Daniel Andersson

Personal information
- Full name: Daniel Lennart Andersson
- Date of birth: 18 December 1972 (age 53)
- Place of birth: Bjuv, Sweden
- Height: 1.87 m (6 ft 2 in)
- Position: Goalkeeper

Youth career
- 1978–1991: Bjuvs IF

Senior career*
- Years: Team / Apps / (Gls)
- 1989–1990: Bjuvs IF / 44 / (0)
- 1991–1992: Ramlösa BoIS / 14 / (0)
- 1992–1993: Ängelholms FF / 47 / (0)
- 1994: Kalmar FF / 0 / (0)
- 1995–1998: Högaborgs BK / 60 / (0)
- 1998–2000: Trelleborgs FF / 54 / (0)
- 2000–2003: AIK / 52 / (0)
- 2003–2004: Hibernian / 41 / (0)
- 2004–2009: Helsingborgs IF / 130 / (0)
- 2010: Ängelholms FF / 30 / (0)
- 2011–2015: Helsingborgs IF / 2 / (0)
- 2018: Helsingborgs IF / 1 / (0)
- Total:  / 475 / (0)

International career
- 2001: Sweden / 1 / (0)

Managerial career
- Helsingborgs IF (goalkeeper coach)

= Daniel Andersson (footballer, born 1972) =

Swedish association football goalkeeper

Daniel Lennart Andersson (born 18 December 1972) is a Swedish former professional footballer who played as a goalkeeper.

== Club career ==
Andersson played for clubs including Trelleborgs FF, AIK, Helsingborgs IF and Hibernian in Scotland.

When playing in Scotland for Hibernian Andersson helped them reach the 2004 Scottish League Cup Final, which they lost 2-0 to Livingston. In the semi-final against Rangers he saved a Mikel Arteta penalty in normal time and then saved two further penalties in the shootout, from Michael Ball and Zurab Khizanishvili.
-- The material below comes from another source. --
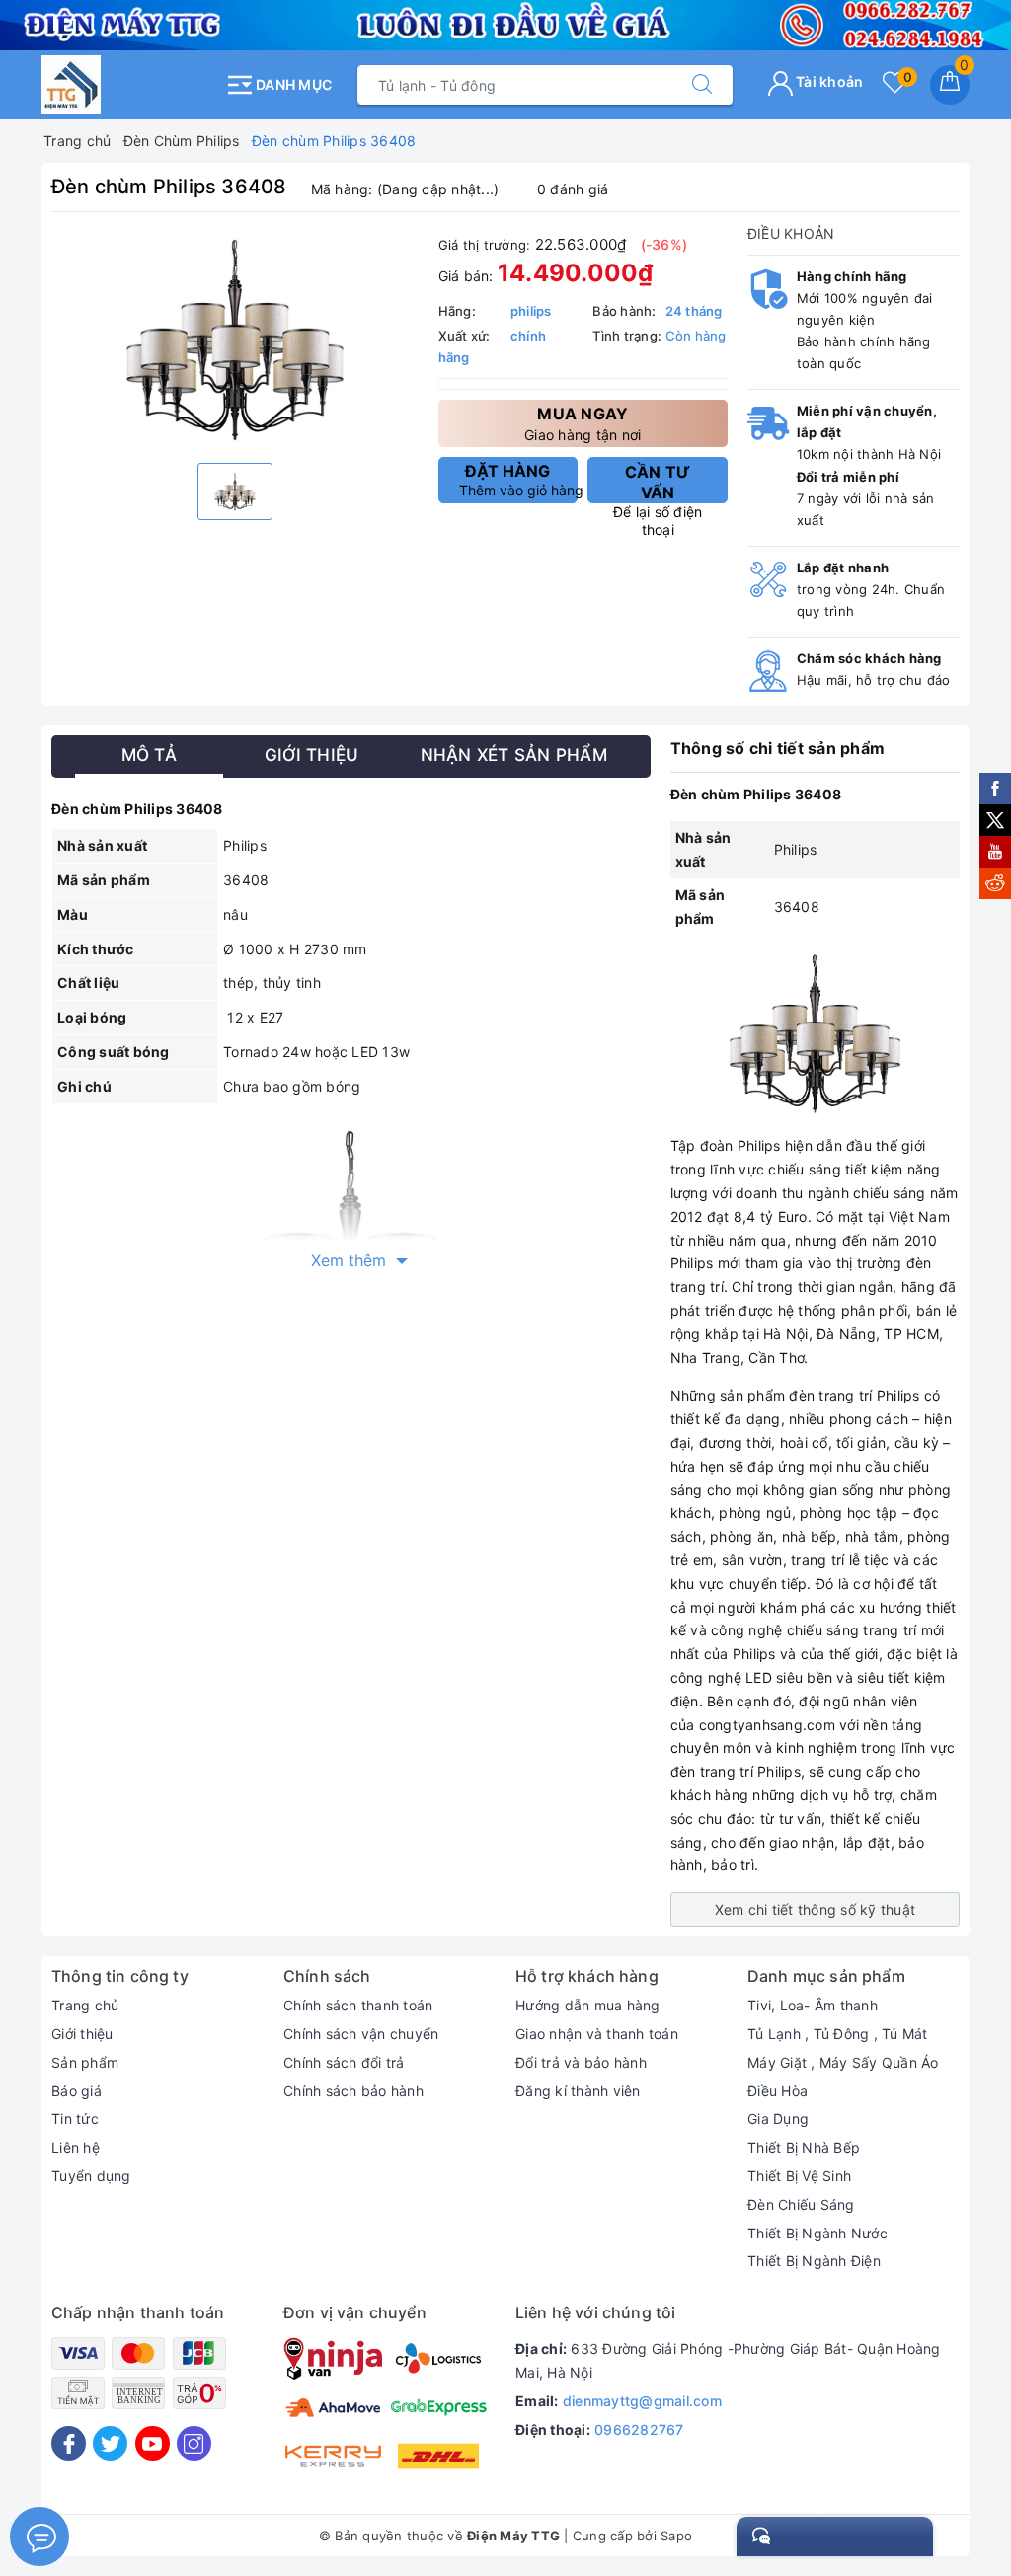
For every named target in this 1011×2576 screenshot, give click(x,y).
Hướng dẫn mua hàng (588, 2005)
After retiring in 2015, Andersson came out of retirement - at the age of 45 - when he signed a short-term contract for the rest of the season with Helsingborgs IF on 28 September 2018, after first-choice goalkeeper, Pär Hansson, got injured for the rest of the season.

== International career ==
Andersson was capped once by the Sweden national team, in 2001.